営農講座

水稲水稲

営農生産部農産課 
大場 裕典 営農担当
080-2944-5655
担当者

田植え時期の留意点(2013年5月)

施肥(基肥について)

 基肥は入れる時期によって肥料成分の入る位置が変わるため、肥効の発現が変わってきます。耕起時の施肥により全層施肥となった場合、長期間の肥効はあるものの、表層の肥料濃度が薄いため初期生育が劣ります。肥料の散布については、なるべく田植えに近い時期に散布する方が良いでしょう。しかし、表層への施肥量が多すぎると、水中の肥料濃度が高まり、藻の発生や表層剥離の原因となる場合もあります。

 近年では、移植同時に施用する一発肥料等の緩効性肥料が主流となりつつありますが、一発肥料は地温や水温によって効き方が大きく左右されます。特に高冷地の冷水田では、田植え後の生育が不安定になりがちです。気温が低く、田植え後の初期生育が不良となりがちな場合、一般の化成肥料を分けて施用する方法が無難でしょう。

移植

 稲が過繁茂になると、無効分げつが多くなり、不安定な稲作となります。多くの苗を植え付けても、充実の良い穂がつく本数は限られます。よって、1株当りの植え込み本数は4~5本がベストでしょう。育苗箱数は、補植用も含め多くても10a当り20枚以内として下さい。また、水温が低く分げつしにくい高冷地においては、苗の植え込み本数を多くするよりは、密植とした方が良いと思われます。

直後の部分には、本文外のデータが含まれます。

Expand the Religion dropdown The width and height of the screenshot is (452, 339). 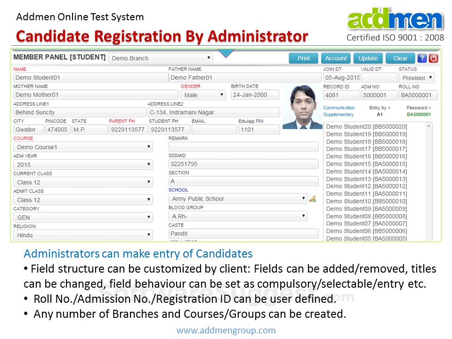pyautogui.click(x=83, y=235)
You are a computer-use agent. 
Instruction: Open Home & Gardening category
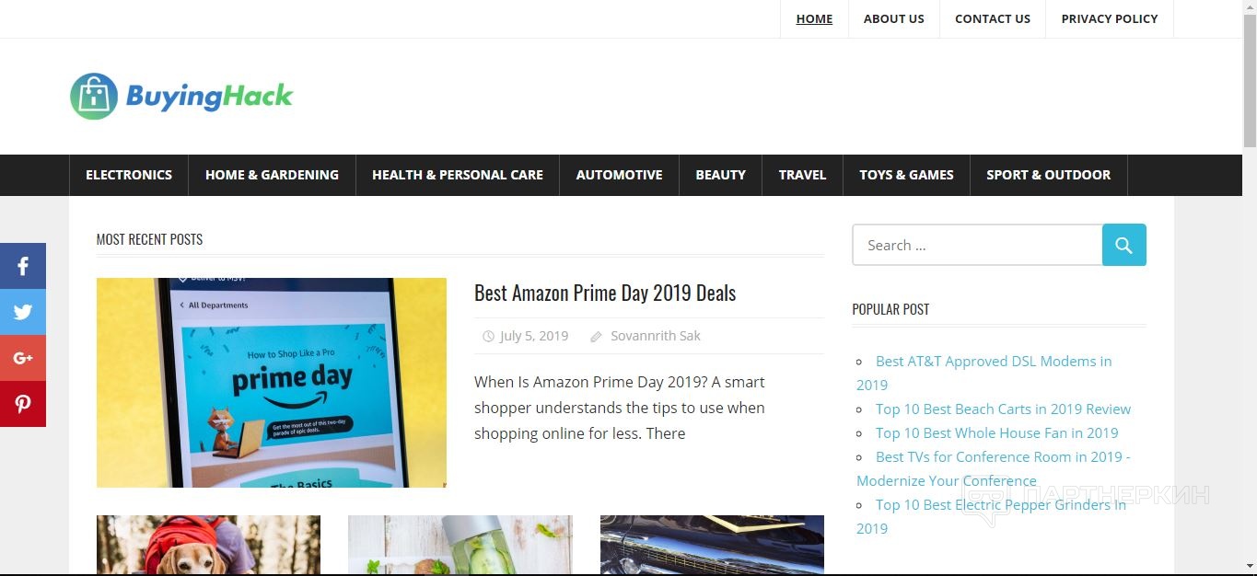tap(272, 175)

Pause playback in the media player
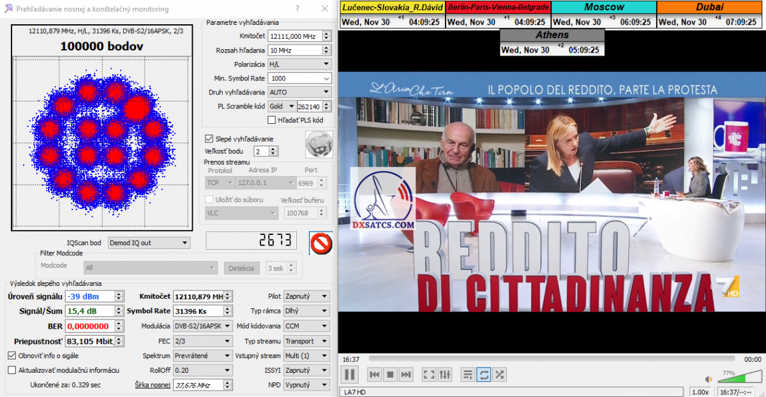pos(350,375)
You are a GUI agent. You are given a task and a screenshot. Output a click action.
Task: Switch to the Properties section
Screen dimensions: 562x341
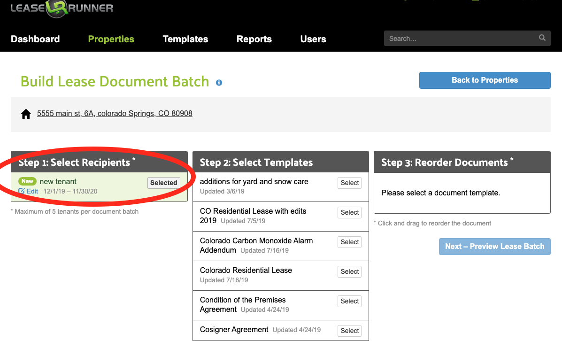111,39
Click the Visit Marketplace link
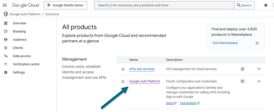 tap(225, 43)
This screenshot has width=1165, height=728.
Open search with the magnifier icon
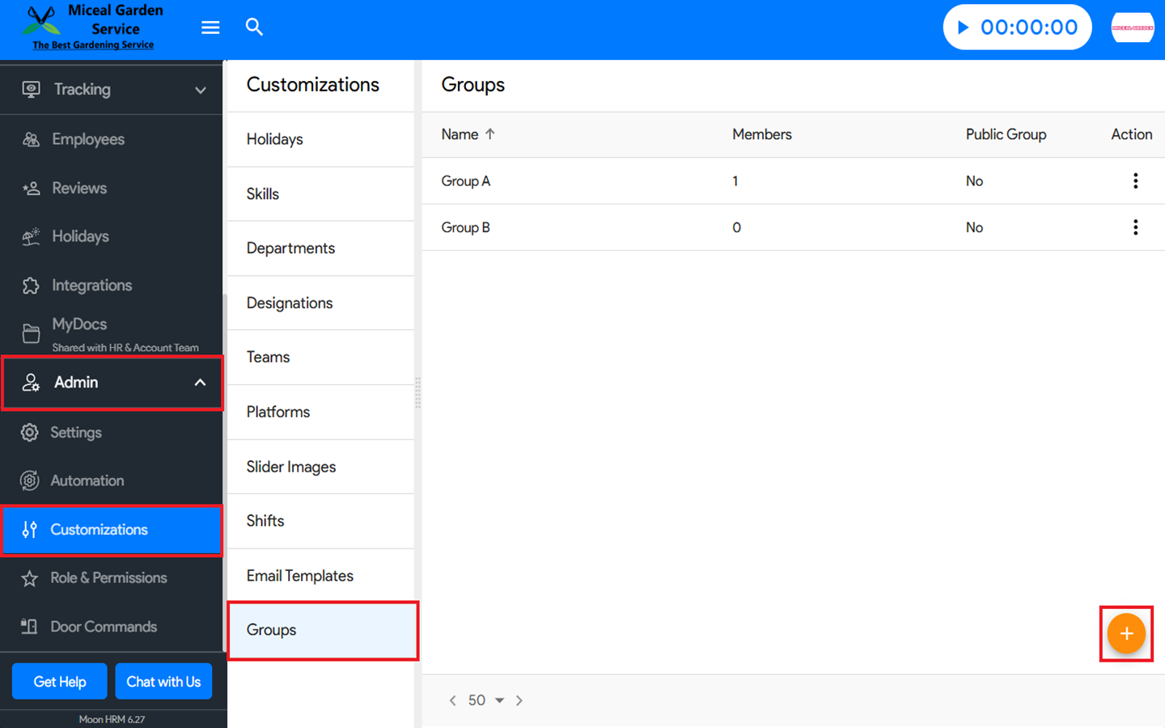point(254,28)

 移植時期ですが、近年では田植え時期が早くなる傾向がありますが、できるだけ5月15日以降の田植えが良いでしょう。移植時期が早すぎると、気温の高い時期が稲の登熟期と重なり、収穫した玄米の高温障害の一因にもなります。高温障害の発現は、玄米が白く濁ったようになる事で確認できますが、そのような粒が多いと検査時の等級が下がる要因にもなります。

農薬の使用

 除草剤や苗箱処理剤の使用に際しては、ラベルに記載された内容に従って使用して下さい。使用時期や使用回数には十分注意の上ご使用ください。特にJAびほく水稲暦に記載されている除草剤「ダッシュワンフロアブル」については、登録内容の変更により、代かき時に散布する場合、散布してから7日間田植えをしてはいけなくなりました。使用方法についてご不明な場合は、各総合センター・事業所へお尋ね下さい。またJAの育苗センターで購入した苗には、あらかじめ苗箱処理剤が施用されています。誤って二重散布しないよう、ご注意下さい。